Стент с лекарственным покрытием
Перспективным способом прямой доставки лекарственных средств в ОНП в необходимой дозе считается установка в области соустья специального стента с лекарственным покрытием (рис. 3). Данное устройство является растворимым и содержит мометазона фуроат. Стент помещается в область вскрытых клеток решетчатого лабиринта и расправляется для лучшего контакта со слизистой оболочкой. Стент состоит из полилактид-гликолида – полимера, который входит в состав многих видов шовного материала и, как показано в исследованиях у животных, не вызывает воспалительных реакций [23]. Мометазона фуроат в дозе 370 мкг, растворенный в полимере, выделяется путем диффузии в течение приблизительно 30 дней.
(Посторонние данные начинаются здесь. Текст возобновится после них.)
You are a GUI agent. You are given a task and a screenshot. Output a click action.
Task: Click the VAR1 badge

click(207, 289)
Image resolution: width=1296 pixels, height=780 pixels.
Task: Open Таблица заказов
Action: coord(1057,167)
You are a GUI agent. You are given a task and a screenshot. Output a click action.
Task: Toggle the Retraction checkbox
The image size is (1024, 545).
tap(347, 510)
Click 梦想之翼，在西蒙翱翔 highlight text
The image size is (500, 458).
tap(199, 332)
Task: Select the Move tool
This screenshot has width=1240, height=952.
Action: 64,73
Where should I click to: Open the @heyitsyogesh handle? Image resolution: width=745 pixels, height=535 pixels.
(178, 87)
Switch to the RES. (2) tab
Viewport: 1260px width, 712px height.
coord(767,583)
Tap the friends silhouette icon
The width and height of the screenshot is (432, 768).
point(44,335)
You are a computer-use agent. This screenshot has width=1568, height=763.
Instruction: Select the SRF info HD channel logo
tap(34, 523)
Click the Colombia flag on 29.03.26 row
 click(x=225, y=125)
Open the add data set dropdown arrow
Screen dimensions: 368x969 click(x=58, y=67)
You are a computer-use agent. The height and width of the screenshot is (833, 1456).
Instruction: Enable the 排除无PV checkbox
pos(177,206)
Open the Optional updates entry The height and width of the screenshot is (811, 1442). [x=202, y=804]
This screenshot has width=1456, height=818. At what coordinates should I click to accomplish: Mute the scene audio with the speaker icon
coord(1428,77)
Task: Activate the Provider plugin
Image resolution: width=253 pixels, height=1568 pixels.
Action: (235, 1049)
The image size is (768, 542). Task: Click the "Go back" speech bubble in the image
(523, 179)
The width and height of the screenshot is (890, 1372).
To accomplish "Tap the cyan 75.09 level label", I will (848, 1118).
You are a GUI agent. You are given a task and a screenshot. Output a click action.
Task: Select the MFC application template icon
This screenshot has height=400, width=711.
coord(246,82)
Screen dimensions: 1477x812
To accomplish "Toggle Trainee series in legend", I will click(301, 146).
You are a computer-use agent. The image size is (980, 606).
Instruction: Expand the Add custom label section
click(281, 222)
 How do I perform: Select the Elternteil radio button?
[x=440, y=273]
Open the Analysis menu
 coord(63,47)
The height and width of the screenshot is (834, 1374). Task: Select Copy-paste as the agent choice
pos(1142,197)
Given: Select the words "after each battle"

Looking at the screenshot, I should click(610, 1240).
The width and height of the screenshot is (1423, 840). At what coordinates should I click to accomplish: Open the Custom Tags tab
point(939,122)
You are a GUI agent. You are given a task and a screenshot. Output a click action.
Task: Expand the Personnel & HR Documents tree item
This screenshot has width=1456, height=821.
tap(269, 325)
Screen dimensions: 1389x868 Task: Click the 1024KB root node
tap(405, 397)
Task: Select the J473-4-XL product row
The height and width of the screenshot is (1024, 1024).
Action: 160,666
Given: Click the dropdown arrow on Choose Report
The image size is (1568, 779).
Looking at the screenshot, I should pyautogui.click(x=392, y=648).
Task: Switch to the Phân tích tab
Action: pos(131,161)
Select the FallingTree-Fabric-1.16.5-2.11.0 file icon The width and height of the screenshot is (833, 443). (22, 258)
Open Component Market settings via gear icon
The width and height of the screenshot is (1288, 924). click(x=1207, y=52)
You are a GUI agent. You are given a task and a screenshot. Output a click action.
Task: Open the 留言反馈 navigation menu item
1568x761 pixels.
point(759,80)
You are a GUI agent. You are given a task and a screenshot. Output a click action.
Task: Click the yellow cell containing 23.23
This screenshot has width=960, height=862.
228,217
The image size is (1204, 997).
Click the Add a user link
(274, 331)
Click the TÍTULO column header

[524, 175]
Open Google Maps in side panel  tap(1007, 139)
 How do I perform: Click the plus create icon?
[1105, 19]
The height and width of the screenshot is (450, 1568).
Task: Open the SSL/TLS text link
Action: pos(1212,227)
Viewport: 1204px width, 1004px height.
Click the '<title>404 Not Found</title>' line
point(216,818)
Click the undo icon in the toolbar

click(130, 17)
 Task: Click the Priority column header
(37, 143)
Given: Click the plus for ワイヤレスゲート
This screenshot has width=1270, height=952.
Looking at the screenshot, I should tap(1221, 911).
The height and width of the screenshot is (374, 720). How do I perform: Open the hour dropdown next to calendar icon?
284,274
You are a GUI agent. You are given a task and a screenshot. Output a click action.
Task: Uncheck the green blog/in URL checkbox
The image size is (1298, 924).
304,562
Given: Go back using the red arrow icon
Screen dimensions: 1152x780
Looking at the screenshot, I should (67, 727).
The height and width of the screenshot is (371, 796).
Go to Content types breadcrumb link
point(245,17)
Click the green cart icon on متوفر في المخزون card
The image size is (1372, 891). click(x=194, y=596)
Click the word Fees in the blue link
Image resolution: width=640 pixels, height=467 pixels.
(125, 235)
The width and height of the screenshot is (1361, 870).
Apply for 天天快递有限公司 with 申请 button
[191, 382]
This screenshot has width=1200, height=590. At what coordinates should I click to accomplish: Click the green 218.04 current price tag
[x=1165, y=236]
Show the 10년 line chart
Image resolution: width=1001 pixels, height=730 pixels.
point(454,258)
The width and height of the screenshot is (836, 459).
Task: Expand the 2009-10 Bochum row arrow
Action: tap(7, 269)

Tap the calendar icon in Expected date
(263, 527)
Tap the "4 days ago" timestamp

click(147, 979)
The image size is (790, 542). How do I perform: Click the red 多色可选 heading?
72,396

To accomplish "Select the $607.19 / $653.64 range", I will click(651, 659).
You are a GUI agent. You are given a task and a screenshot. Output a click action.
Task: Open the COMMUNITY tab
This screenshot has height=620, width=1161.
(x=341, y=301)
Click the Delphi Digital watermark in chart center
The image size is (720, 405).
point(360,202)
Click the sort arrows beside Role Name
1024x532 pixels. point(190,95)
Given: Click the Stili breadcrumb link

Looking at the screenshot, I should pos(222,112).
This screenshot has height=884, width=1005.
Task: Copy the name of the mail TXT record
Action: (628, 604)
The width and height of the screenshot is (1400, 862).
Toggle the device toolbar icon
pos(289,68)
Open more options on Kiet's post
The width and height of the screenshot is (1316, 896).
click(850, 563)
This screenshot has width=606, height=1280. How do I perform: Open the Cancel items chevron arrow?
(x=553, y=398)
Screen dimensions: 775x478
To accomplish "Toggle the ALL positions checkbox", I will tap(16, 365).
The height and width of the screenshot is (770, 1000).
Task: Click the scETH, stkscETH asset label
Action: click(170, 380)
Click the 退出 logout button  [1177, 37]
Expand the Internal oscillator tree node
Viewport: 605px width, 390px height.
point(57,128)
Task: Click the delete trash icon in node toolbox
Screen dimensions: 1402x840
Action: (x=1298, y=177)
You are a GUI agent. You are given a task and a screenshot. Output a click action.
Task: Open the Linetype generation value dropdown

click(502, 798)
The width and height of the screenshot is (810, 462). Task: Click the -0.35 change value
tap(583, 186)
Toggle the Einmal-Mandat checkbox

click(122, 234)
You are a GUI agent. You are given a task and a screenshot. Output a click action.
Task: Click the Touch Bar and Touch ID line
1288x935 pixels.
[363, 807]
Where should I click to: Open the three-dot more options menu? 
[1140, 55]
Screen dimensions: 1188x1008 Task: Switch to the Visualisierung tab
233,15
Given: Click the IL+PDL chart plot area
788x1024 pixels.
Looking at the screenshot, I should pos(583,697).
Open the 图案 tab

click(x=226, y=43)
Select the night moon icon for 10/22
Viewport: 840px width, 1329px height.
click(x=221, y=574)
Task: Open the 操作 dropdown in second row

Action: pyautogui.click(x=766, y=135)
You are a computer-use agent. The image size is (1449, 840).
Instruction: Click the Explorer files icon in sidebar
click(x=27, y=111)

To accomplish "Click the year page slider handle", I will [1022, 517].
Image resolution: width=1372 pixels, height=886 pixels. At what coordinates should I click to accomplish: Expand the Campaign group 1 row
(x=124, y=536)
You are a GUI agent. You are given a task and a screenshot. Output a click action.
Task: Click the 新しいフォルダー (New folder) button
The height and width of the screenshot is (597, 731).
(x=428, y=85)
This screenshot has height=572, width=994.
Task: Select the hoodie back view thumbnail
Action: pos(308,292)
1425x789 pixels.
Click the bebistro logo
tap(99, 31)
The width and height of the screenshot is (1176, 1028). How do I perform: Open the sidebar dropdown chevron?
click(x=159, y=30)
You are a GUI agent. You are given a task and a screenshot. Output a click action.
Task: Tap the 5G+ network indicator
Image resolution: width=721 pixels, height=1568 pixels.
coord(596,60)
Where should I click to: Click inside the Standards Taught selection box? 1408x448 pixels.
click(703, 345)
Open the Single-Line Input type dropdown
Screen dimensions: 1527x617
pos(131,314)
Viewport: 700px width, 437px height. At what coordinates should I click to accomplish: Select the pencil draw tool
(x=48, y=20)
В этот период пациенты не используют топические и системные ГКС.
При использовании стента уменьшается необходимость послеоперационного вмешательства, рассечения синехий, применения системных ГКС, а также снижается вероятность рецидива полипозного риносинусита [24].
Заключение
Как показывают результаты исследований, при ХРС эффективны короткие курсы системной ГКС-терапии. При неэффективности медикаментозной терапии применяется хирургическое лечение. Ведущее место отводится функциональной эндоскопической ринохирургии, направленной на обеспечение проходимости естественных соустий ОНП и сохранение основных анатомических структур полости носа.